**** MATERIALS PROVIDED ****

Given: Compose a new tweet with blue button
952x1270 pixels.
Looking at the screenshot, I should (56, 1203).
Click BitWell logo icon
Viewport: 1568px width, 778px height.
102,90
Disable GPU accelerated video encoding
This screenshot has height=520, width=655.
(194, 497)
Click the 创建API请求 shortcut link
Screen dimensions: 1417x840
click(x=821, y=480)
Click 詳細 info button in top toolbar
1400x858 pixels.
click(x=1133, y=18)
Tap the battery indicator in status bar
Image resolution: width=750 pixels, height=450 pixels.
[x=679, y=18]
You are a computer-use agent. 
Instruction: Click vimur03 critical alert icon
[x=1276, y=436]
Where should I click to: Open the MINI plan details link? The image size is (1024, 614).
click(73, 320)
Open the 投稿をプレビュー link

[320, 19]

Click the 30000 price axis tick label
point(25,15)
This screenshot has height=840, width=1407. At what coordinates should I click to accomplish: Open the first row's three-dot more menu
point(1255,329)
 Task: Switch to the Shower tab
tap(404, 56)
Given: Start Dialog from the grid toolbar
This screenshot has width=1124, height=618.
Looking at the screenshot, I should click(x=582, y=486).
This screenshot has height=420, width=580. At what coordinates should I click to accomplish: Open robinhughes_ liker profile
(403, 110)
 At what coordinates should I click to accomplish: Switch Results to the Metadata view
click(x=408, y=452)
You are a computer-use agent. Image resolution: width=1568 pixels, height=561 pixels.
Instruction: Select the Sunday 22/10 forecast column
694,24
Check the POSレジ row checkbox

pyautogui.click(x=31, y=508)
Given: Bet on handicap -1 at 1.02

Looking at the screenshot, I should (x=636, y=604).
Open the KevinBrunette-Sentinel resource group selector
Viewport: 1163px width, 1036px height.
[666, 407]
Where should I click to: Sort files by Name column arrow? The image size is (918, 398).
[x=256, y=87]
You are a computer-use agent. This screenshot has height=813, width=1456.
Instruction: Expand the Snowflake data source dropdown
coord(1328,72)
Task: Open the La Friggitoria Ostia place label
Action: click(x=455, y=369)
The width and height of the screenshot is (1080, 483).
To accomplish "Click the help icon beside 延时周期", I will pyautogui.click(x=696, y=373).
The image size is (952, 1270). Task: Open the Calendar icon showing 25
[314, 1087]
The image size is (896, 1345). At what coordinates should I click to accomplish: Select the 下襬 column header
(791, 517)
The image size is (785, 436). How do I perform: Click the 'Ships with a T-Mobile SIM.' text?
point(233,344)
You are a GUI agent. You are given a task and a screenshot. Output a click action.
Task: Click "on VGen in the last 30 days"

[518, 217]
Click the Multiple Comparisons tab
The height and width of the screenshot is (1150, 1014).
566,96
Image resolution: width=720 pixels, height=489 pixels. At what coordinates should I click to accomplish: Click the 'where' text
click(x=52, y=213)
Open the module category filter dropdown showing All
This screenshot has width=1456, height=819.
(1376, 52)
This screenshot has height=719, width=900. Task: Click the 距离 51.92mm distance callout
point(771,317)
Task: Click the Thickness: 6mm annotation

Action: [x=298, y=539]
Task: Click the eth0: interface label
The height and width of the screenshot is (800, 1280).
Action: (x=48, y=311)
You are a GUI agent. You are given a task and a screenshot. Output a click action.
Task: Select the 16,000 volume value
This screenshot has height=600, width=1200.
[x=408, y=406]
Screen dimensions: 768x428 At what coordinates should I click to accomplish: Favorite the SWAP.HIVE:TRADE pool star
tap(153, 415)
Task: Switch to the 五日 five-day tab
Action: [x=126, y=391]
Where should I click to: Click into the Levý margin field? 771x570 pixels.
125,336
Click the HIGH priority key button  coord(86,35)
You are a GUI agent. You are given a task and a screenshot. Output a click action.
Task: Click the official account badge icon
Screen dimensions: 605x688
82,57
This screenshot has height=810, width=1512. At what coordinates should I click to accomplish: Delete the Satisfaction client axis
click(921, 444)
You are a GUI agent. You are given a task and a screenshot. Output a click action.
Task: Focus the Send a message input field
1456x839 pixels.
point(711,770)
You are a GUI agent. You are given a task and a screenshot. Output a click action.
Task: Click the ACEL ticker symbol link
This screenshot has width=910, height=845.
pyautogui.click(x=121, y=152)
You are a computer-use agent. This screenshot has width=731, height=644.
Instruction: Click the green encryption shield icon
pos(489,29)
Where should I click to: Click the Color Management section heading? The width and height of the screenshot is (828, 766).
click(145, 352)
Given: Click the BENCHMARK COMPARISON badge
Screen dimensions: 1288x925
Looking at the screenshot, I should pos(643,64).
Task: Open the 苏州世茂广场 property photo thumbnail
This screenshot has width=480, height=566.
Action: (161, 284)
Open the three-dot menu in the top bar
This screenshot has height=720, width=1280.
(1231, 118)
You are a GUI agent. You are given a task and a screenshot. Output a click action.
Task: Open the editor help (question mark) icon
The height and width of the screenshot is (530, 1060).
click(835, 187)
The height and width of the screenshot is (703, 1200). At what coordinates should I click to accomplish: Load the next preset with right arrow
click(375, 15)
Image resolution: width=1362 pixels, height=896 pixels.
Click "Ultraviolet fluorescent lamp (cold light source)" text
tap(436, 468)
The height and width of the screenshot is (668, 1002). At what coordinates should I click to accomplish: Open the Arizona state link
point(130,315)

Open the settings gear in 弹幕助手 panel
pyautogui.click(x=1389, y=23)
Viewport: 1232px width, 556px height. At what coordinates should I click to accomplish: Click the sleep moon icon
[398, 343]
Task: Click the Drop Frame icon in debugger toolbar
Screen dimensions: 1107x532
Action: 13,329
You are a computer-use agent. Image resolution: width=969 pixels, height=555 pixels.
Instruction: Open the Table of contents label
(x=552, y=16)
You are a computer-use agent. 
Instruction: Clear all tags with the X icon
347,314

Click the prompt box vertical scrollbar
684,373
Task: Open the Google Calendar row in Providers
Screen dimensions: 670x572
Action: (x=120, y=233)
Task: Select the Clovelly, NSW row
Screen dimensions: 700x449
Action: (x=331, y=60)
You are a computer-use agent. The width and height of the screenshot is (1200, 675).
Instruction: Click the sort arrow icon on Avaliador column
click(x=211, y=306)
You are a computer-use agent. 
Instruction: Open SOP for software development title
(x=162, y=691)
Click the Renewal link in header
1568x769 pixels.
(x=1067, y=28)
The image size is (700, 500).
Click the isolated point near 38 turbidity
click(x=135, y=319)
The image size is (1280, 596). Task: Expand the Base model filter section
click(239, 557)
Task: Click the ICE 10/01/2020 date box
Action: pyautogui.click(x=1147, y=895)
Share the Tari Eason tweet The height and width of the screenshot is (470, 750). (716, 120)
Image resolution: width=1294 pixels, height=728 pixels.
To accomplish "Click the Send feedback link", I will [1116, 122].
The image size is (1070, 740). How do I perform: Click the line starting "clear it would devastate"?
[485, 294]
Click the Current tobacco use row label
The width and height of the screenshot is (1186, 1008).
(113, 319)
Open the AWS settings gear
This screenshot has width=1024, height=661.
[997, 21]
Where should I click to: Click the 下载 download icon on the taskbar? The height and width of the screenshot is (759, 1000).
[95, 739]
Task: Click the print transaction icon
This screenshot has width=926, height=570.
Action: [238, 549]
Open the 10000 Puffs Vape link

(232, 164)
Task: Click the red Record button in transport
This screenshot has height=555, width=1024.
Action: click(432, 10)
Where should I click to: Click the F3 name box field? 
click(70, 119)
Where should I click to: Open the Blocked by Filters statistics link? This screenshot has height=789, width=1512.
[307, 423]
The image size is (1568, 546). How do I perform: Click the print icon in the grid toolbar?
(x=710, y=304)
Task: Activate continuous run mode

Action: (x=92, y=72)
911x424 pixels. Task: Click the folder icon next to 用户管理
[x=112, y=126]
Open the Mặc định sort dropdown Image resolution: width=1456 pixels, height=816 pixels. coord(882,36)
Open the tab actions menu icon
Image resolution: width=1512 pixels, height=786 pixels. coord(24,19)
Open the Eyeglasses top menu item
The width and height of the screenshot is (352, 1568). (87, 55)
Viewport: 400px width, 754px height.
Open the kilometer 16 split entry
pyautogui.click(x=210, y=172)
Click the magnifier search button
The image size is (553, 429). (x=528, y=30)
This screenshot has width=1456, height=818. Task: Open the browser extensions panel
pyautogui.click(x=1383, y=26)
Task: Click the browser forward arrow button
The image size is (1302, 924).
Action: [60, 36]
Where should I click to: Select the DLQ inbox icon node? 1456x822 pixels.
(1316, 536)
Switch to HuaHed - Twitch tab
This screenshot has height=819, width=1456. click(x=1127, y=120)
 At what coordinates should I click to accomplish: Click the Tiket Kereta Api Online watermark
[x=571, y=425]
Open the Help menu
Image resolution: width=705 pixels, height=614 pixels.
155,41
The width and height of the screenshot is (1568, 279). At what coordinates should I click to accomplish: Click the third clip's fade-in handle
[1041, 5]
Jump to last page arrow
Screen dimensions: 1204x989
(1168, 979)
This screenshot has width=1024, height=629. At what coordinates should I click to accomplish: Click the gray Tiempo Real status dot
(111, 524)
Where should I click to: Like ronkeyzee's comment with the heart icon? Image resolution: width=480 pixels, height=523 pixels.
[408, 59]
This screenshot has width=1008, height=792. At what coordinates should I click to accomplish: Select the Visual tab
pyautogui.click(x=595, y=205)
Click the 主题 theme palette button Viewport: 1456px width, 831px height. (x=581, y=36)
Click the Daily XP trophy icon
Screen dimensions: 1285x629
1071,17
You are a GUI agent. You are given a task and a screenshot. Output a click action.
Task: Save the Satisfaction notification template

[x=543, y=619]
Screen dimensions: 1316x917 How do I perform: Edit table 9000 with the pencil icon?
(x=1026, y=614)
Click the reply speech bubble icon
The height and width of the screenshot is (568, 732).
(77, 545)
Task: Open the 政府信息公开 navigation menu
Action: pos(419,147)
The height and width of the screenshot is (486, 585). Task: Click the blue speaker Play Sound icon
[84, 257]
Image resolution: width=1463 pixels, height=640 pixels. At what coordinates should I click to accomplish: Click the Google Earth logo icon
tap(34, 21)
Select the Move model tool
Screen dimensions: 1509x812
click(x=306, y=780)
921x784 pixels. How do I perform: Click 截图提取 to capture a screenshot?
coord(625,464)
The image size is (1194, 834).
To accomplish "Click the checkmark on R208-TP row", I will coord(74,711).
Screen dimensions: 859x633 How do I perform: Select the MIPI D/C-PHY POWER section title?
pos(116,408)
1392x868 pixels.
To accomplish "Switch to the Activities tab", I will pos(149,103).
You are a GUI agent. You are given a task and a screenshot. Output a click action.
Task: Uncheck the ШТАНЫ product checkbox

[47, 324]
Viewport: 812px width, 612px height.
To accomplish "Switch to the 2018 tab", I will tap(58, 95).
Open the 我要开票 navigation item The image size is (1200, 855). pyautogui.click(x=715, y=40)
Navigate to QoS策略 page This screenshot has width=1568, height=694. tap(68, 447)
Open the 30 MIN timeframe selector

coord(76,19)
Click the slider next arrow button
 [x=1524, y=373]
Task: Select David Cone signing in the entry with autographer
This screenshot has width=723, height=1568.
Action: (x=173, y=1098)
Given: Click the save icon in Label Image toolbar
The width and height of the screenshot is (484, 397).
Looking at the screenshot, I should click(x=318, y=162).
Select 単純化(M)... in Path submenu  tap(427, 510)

****

▶ **AIM OF THE EXERCISE**: Copy the records from the start through the line that contains "Action: click(x=455, y=369)", and substitute "Command" for every "Instruction". Change nothing else.

▶ **TASK RESPONSE**:
Given: Compose a new tweet with blue button
952x1270 pixels.
Looking at the screenshot, I should (56, 1203).
Click BitWell logo icon
Viewport: 1568px width, 778px height.
102,90
Disable GPU accelerated video encoding
This screenshot has height=520, width=655.
(194, 497)
Click the 创建API请求 shortcut link
Screen dimensions: 1417x840
click(x=821, y=480)
Click 詳細 info button in top toolbar
1400x858 pixels.
click(x=1133, y=18)
Tap the battery indicator in status bar
Image resolution: width=750 pixels, height=450 pixels.
[x=679, y=18]
You are a computer-use agent. 
Command: Click vimur03 critical alert icon
[x=1276, y=436]
Where should I click to: Open the MINI plan details link? The image size is (1024, 614).
click(73, 320)
Open the 投稿をプレビュー link

[320, 19]

Click the 30000 price axis tick label
point(25,15)
This screenshot has height=840, width=1407. At what coordinates should I click to accomplish: Open the first row's three-dot more menu
point(1255,329)
 Task: Switch to the Shower tab
tap(404, 56)
Given: Start Dialog from the grid toolbar
This screenshot has width=1124, height=618.
Looking at the screenshot, I should click(x=582, y=486).
This screenshot has height=420, width=580. At what coordinates should I click to accomplish: Open robinhughes_ liker profile
(403, 110)
 At what coordinates should I click to accomplish: Switch Results to the Metadata view
click(x=408, y=452)
You are a computer-use agent. Image resolution: width=1568 pixels, height=561 pixels.
Command: Select the Sunday 22/10 forecast column
694,24
Check the POSレジ row checkbox

pyautogui.click(x=31, y=508)
Given: Bet on handicap -1 at 1.02

Looking at the screenshot, I should (x=636, y=604).
Open the KevinBrunette-Sentinel resource group selector
Viewport: 1163px width, 1036px height.
[666, 407]
Where should I click to: Sort files by Name column arrow? The image size is (918, 398).
[x=256, y=87]
You are a computer-use agent. This screenshot has height=813, width=1456.
Command: Expand the Snowflake data source dropdown
coord(1328,72)
Task: Open the La Friggitoria Ostia place label
Action: click(x=455, y=369)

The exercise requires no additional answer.